Data for this exercise —
--- --- ---

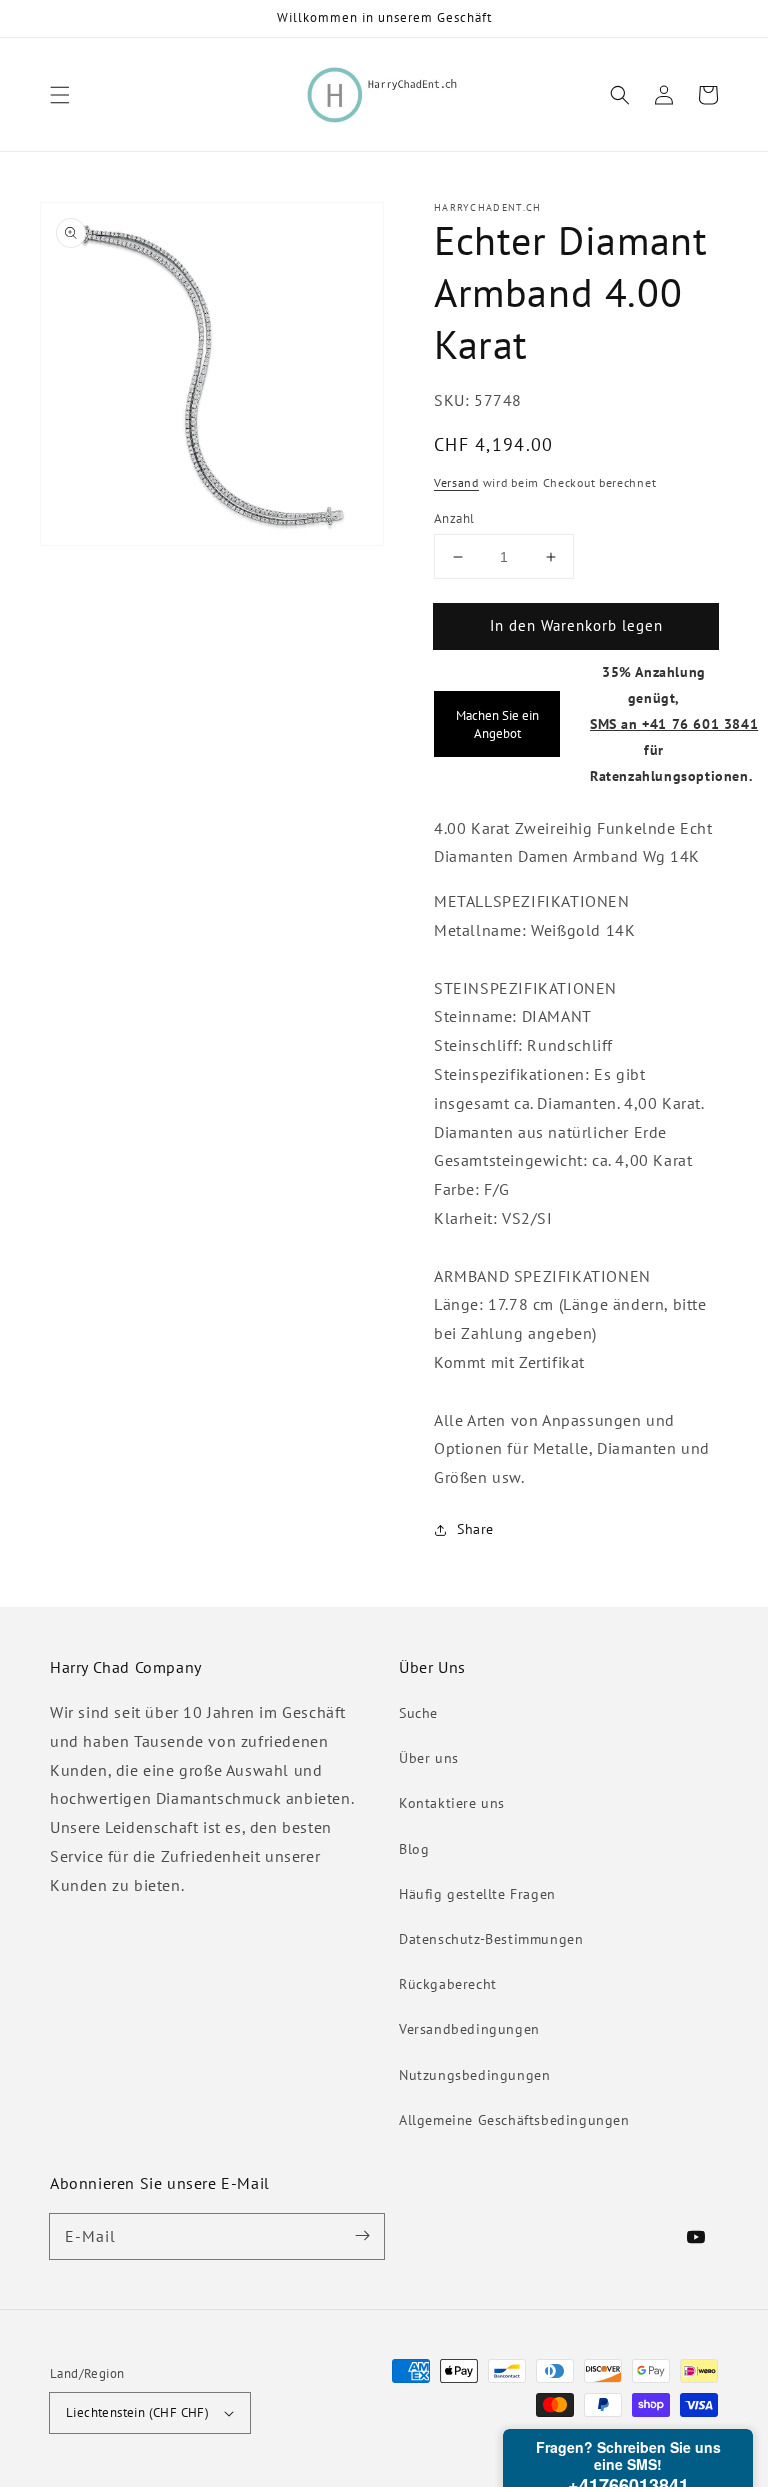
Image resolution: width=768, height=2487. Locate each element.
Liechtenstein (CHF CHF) (137, 2412)
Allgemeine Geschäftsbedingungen (514, 2120)
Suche (418, 1713)
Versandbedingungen (469, 2029)
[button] (60, 95)
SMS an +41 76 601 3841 (674, 723)
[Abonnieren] (362, 2236)
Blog (414, 1849)
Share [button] (475, 1529)
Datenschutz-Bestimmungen (491, 1939)
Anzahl (454, 518)
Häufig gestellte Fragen (477, 1894)
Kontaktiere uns (452, 1803)
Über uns (429, 1758)
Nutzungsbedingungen (474, 2075)
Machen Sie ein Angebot (497, 724)
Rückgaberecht (448, 1984)
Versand (456, 482)
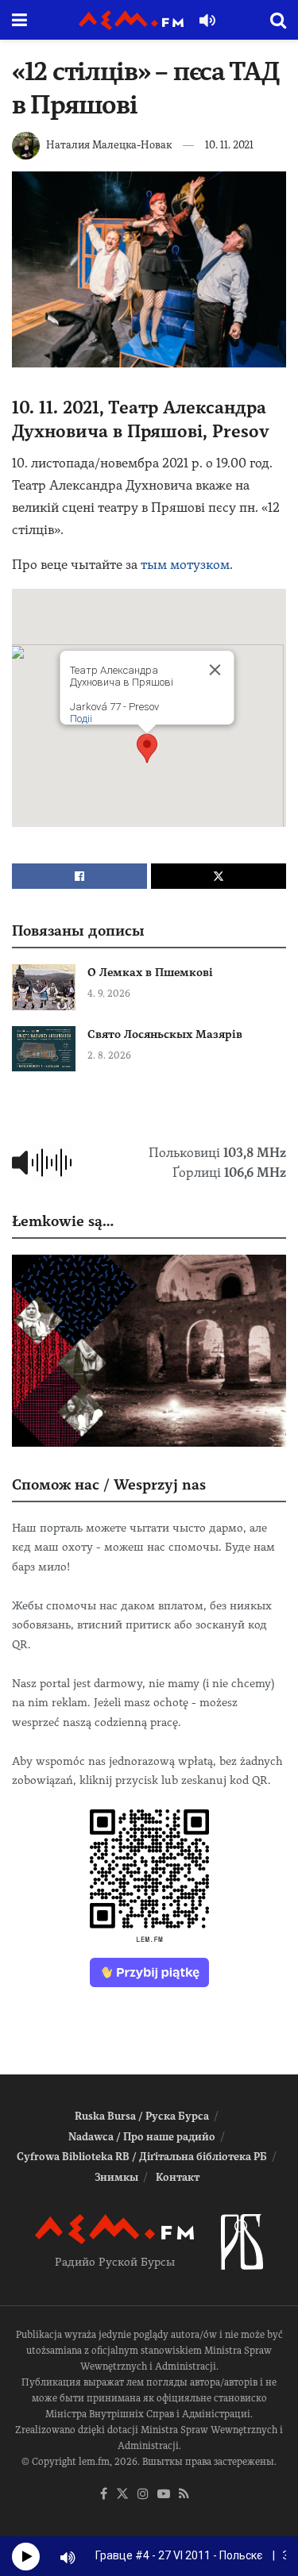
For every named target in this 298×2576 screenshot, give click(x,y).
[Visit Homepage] (131, 20)
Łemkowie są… (63, 1221)
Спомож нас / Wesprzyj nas (109, 1484)
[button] (147, 748)
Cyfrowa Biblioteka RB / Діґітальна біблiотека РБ (142, 2157)
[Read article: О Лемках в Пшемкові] (43, 986)
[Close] (214, 670)
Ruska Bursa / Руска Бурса (142, 2116)
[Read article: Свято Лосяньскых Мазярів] (43, 1048)
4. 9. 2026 (108, 993)
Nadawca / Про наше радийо (141, 2137)
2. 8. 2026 (109, 1055)
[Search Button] (278, 20)
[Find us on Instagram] (143, 2495)
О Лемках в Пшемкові (150, 972)
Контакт (177, 2177)
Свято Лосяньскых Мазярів (164, 1034)
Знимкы (116, 2177)
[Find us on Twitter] (122, 2495)
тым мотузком (185, 564)
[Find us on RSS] (184, 2495)
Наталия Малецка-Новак (109, 145)
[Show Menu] (19, 20)
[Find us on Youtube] (163, 2495)
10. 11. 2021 (229, 145)
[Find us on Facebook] (103, 2495)
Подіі (80, 719)
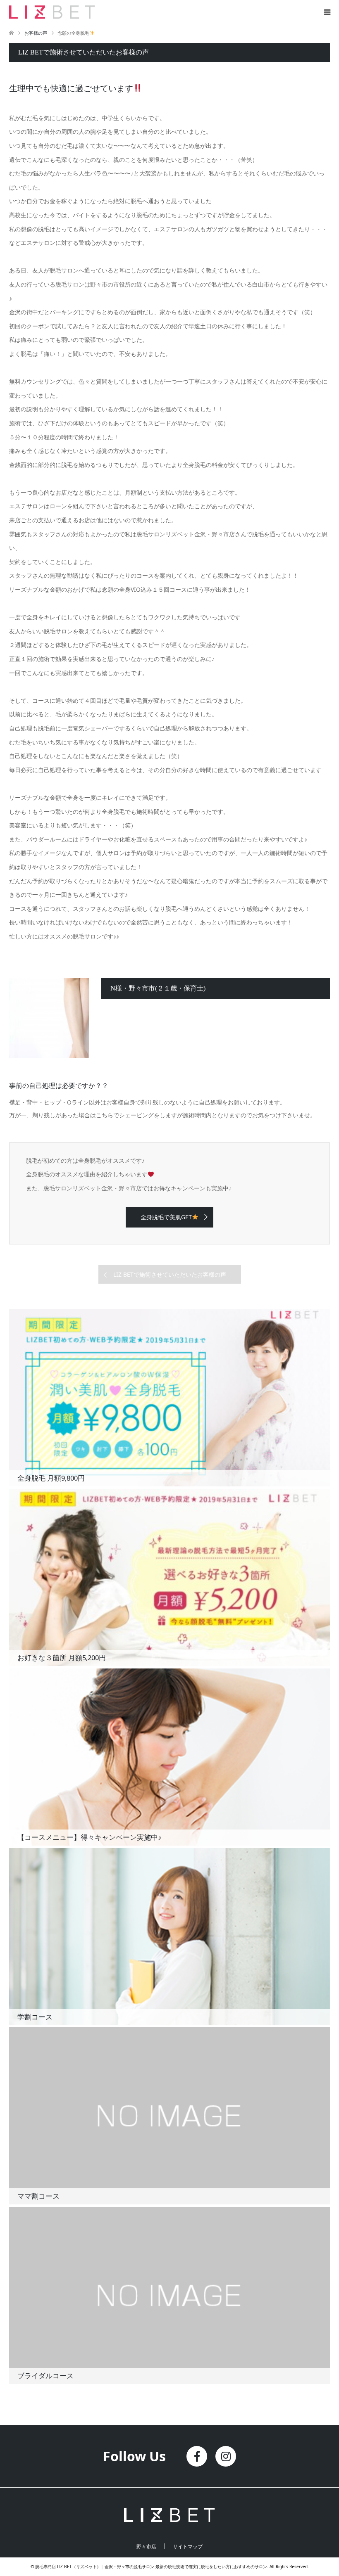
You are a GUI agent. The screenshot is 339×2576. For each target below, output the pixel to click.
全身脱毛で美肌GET (166, 1217)
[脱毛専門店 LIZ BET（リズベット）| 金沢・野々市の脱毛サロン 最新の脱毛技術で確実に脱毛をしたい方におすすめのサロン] (95, 12)
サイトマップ (188, 2546)
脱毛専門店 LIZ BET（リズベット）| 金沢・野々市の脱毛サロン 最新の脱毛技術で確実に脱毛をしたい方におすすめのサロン (151, 2566)
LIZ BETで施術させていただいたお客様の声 (169, 1274)
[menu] (326, 12)
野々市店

--- --- ---

Problem description —
Within the material above, extract exactly the lines that start at the line containing "You are a GUI" and stop after the line containing "サイトマップ (188, 2546)", and only those.

Written response —
You are a GUI agent. The screenshot is 339×2576. For each target below, output the pixel to click.
全身脱毛で美肌GET (166, 1217)
[脱毛専門店 LIZ BET（リズベット）| 金沢・野々市の脱毛サロン 最新の脱毛技術で確実に脱毛をしたい方におすすめのサロン] (95, 12)
サイトマップ (188, 2546)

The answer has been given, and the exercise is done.